(YOUR INSTRUCTIONS): Print, word for word, the line containing "298x241 pixels. At" and all lines beneath it to the end of the entries below. Pictures do not belong in the copy.
--------------------------------------------------
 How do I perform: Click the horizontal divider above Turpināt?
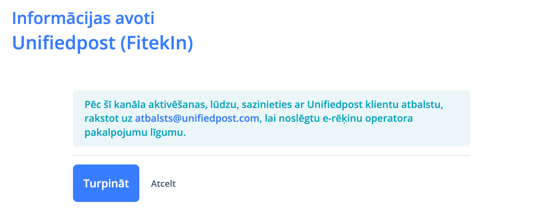(272, 155)
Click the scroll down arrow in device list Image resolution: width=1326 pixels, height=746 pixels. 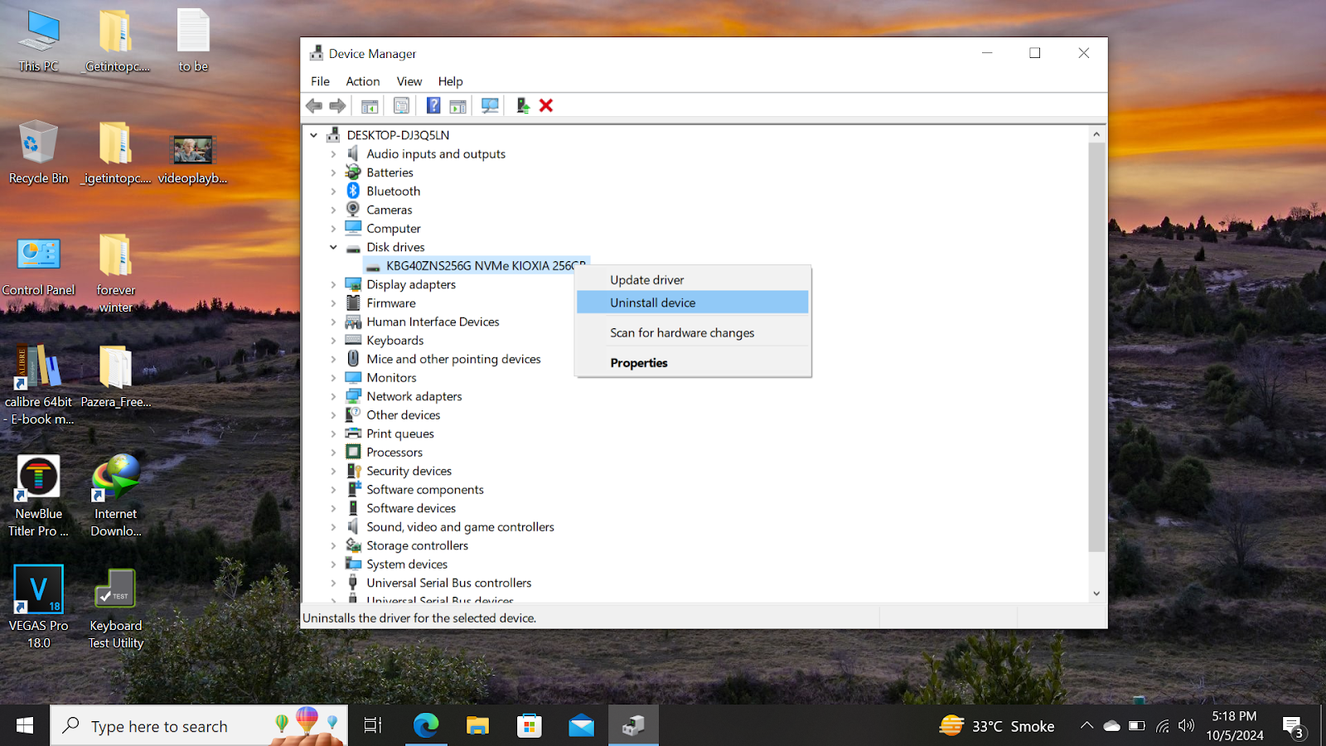click(x=1096, y=593)
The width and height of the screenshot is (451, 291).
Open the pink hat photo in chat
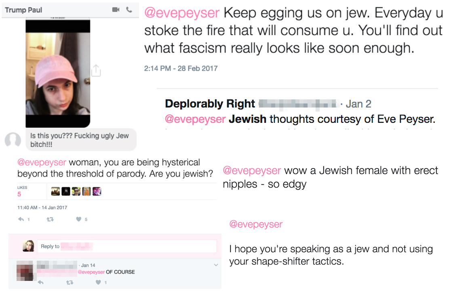(x=58, y=74)
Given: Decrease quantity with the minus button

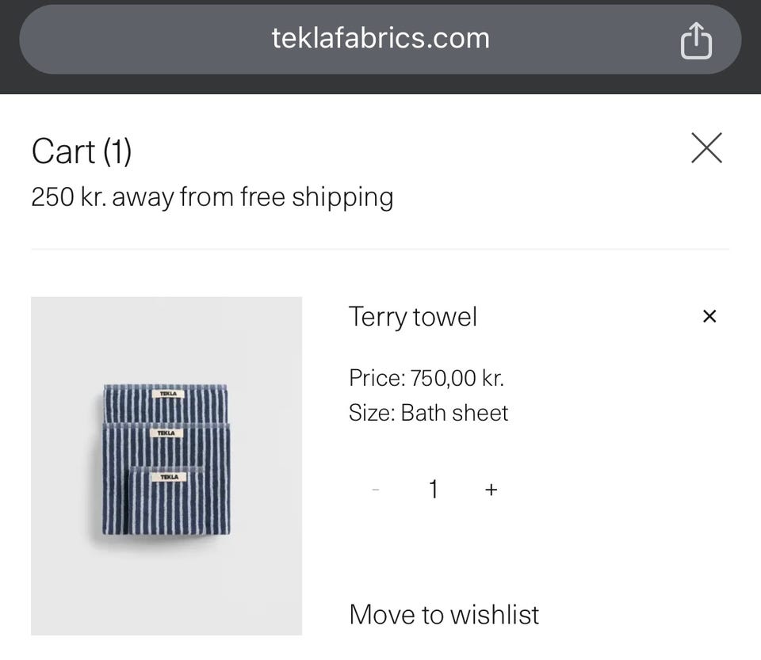Looking at the screenshot, I should tap(376, 490).
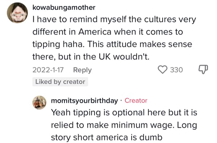Click the line 'story short america is dumb'
Viewport: 217px width, 143px height.
pyautogui.click(x=107, y=138)
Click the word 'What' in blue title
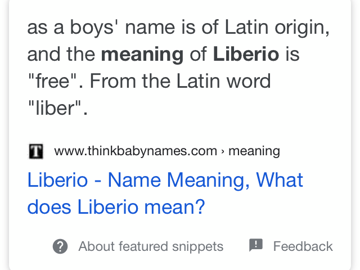Screen dimensions: 360x270 click(x=280, y=180)
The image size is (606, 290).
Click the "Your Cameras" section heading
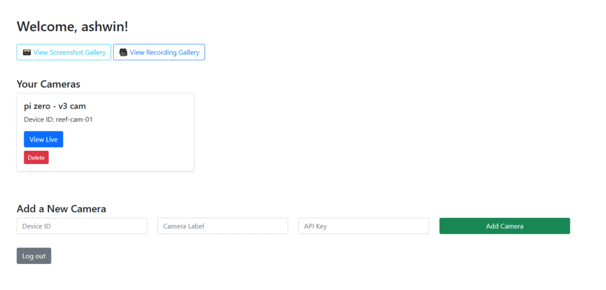coord(49,84)
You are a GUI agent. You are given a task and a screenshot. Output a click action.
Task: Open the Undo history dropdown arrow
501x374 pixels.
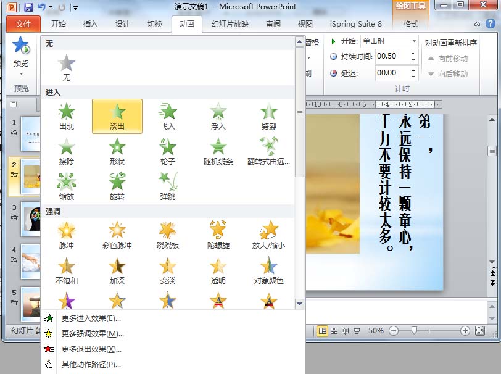click(x=50, y=7)
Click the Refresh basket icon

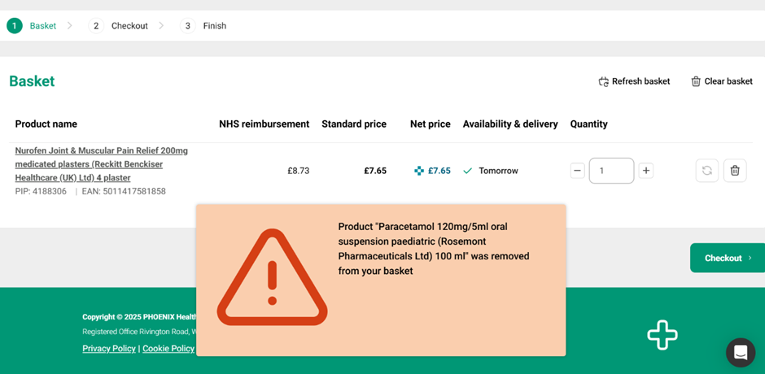point(604,81)
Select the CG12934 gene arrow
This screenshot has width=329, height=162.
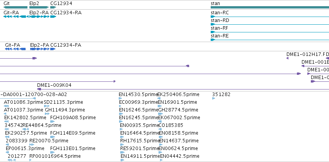point(53,7)
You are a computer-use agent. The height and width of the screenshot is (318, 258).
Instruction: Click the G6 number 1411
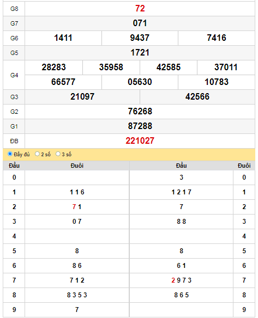tap(63, 38)
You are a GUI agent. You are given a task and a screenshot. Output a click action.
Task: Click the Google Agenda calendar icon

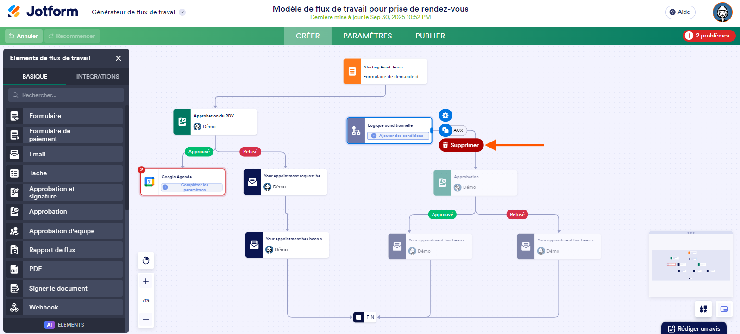tap(150, 182)
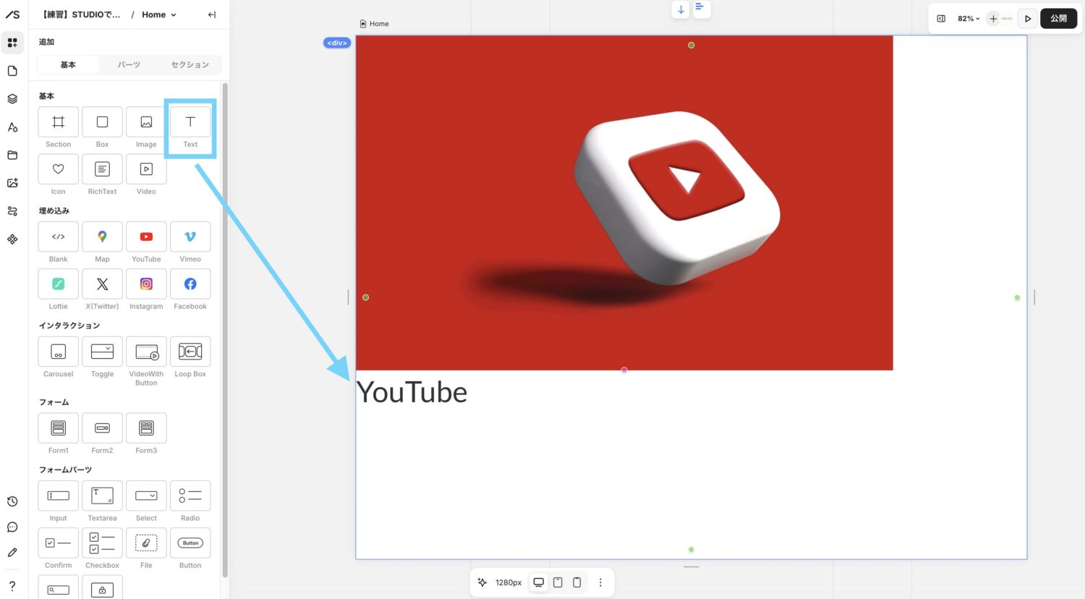The height and width of the screenshot is (599, 1085).
Task: Open the Home page dropdown
Action: point(159,14)
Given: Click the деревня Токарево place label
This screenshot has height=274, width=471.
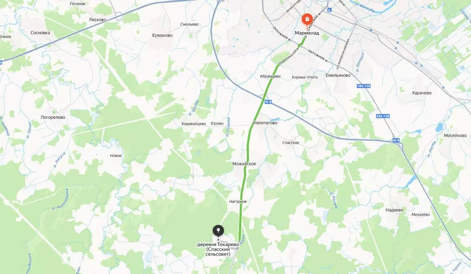Looking at the screenshot, I should tap(218, 249).
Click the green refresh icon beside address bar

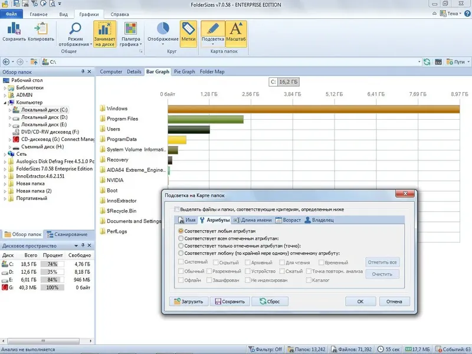pos(427,62)
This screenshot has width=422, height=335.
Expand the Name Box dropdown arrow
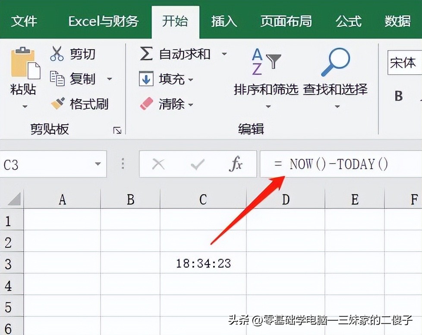(98, 164)
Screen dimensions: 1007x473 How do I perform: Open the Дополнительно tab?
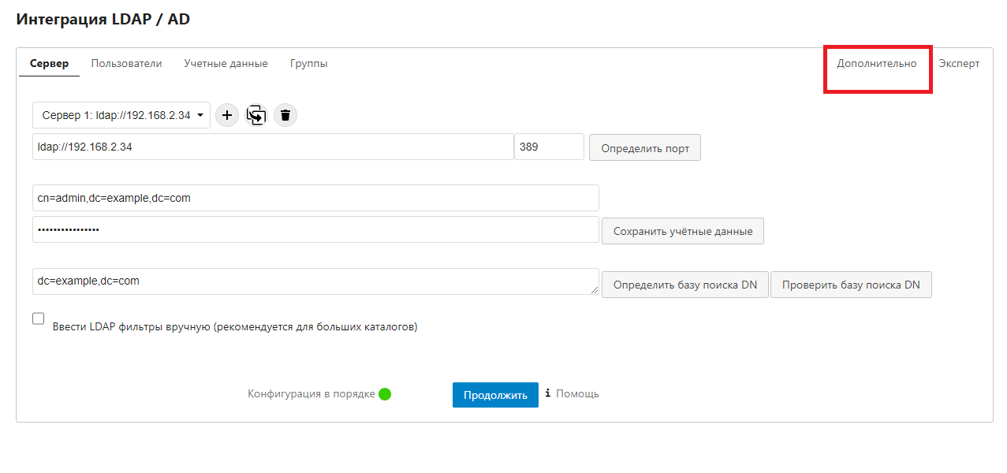877,64
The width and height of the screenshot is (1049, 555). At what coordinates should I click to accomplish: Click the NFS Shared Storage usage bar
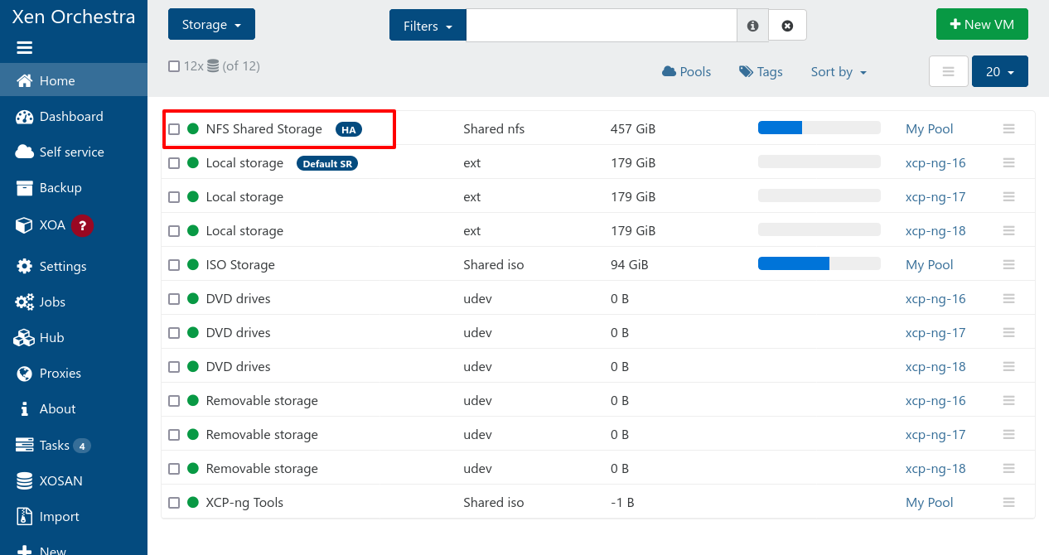819,128
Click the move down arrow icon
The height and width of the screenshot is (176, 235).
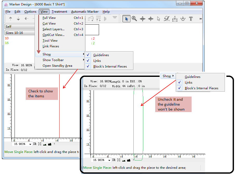[18, 19]
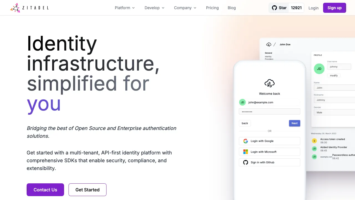Expand the Company menu chevron
355x200 pixels.
point(195,8)
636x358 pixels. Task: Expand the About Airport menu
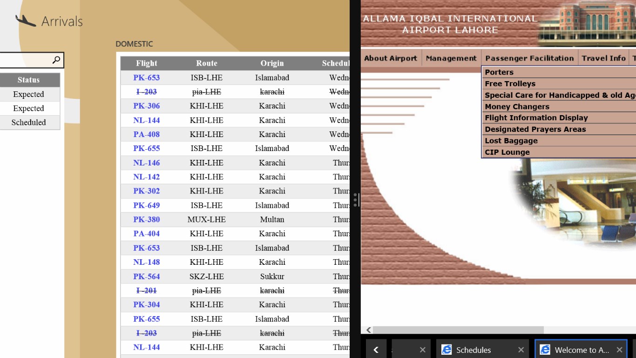(391, 58)
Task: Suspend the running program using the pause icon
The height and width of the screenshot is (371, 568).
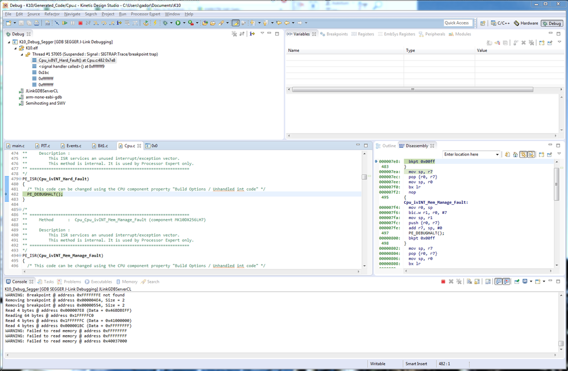Action: (73, 23)
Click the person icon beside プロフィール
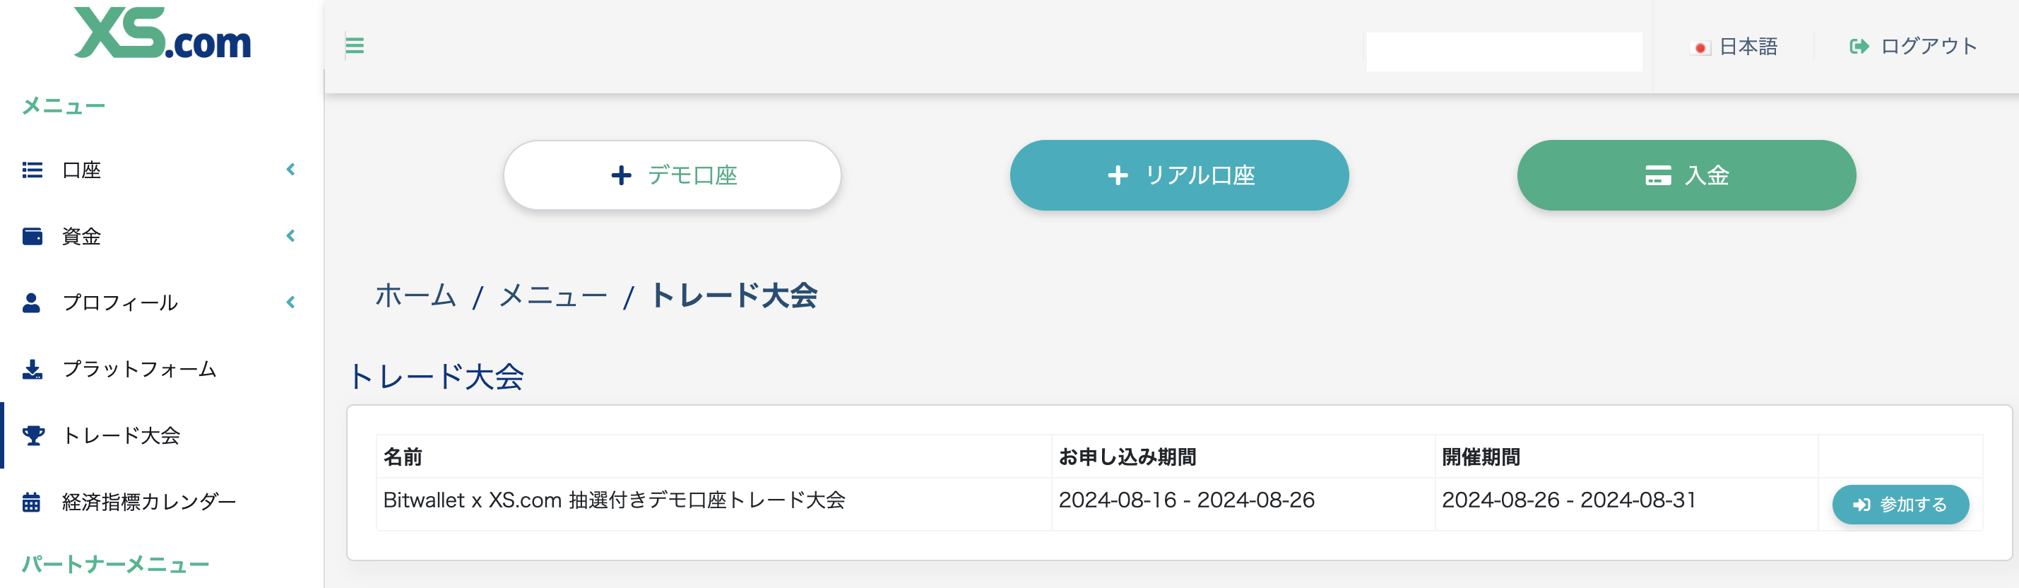The height and width of the screenshot is (588, 2019). pos(31,303)
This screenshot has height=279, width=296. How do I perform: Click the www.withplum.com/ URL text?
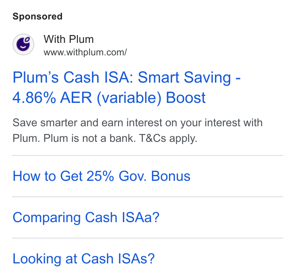tap(85, 52)
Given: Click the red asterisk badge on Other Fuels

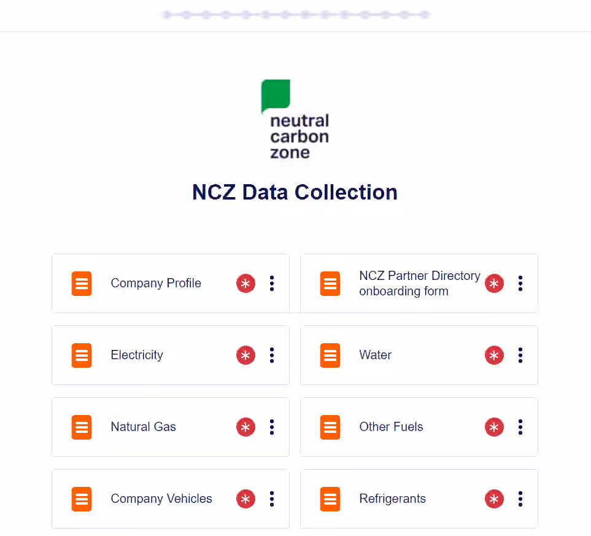Looking at the screenshot, I should pyautogui.click(x=494, y=427).
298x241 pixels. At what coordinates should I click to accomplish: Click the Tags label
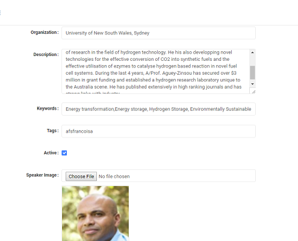click(53, 131)
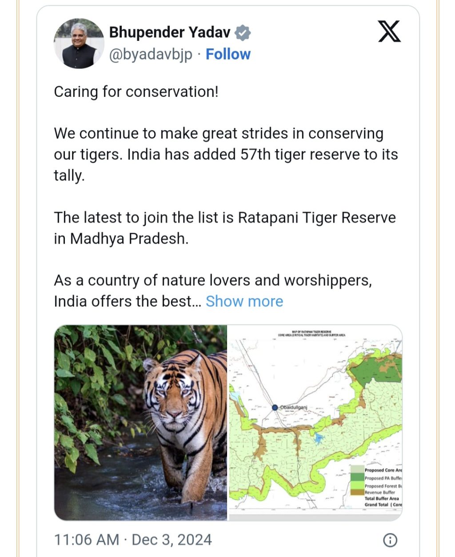Click the Obaidullganj marker on the map

[x=275, y=407]
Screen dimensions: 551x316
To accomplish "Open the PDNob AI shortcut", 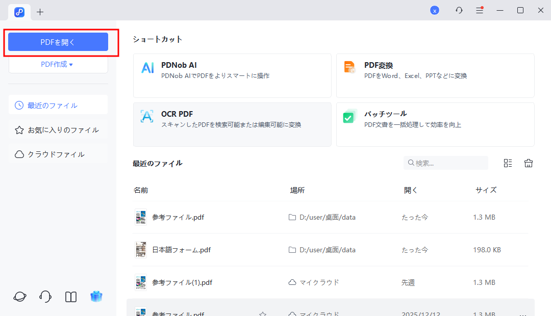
--------------------------------------------------
(ANSWER BELOW):
298x241 pixels. At what coordinates should I click to accomplish: Click the Tags label
click(53, 131)
Click the Obaidullganj marker on the map

[x=275, y=407]
Screen dimensions: 551x316
To accomplish "Open the PDNob AI shortcut", 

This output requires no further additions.